Warm you yeast to room temperature. Place all the ingredients into the machine in the order suggested by your bread machine’s manufacturer. Use the dough setting. When the machine is finished, punch down the dough and divide it into equal portions. I use my kitchen scale to weigh them out.
Grease your loaf pans. I use olive oil rubbed around with a paper towel to keep this soy free, but you can use spray oil. Using a rolling pin and a floured surface, roll each ball into a rectangle no wider than your loaf pan. Rolling out the dough squeezes out all the air bubbles that can create holes in your loaf. Roll the dough up jelly roll style starting with the short side and place seam side down in your greased pan. Repeat for 2nd loaf.
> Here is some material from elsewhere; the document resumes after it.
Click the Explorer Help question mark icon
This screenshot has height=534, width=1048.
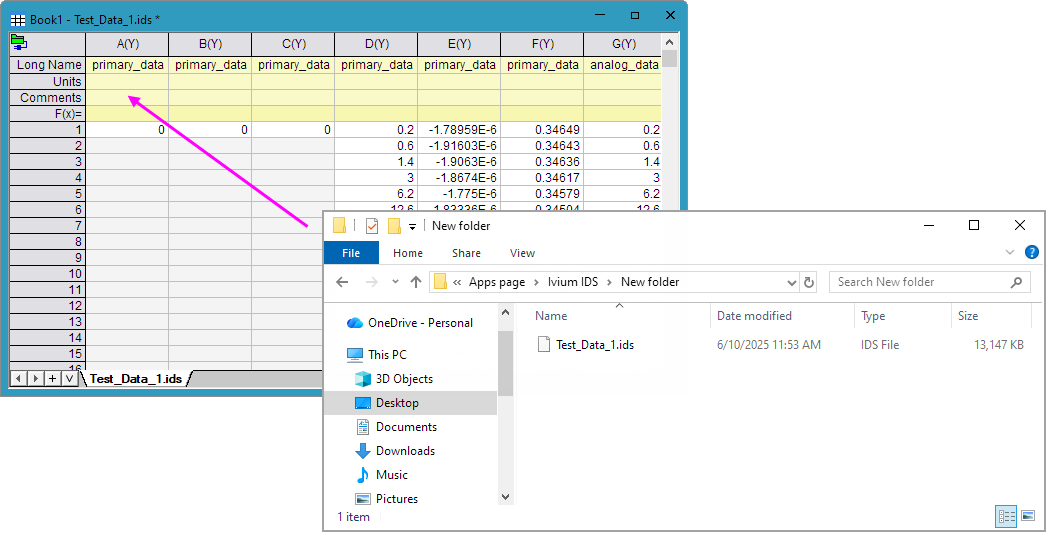click(1031, 253)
You want to let your bread rise in a warm place until it’s the size you want it to be (I usually go to just above the edge of the pan.) Since we keep our house cooler in the winter and spring I end up warming my oven slightly (to about 80*) and putting my towel covered loaf pans in to warm. It takes about 1 1/2 – 2 hours to rise completely. I check my ovens temp every half hour or so just to make sure it’s still warm.
When the rise is complete, remove loaves from oven, if using it, and preheat to 375*F. Bake for 30 mins and let cool in pans on wire racks. Remove from the pans by sliding a knife around the edges and cool completely before storing.
Loaves freeze well. I end up making 2 loaves and freezing 1. I just use a gallon size freezer bag. It comes out just as fresh as when it was made. I store all bread in the refrigerator in a gallon freezer bag and cut slices as needed.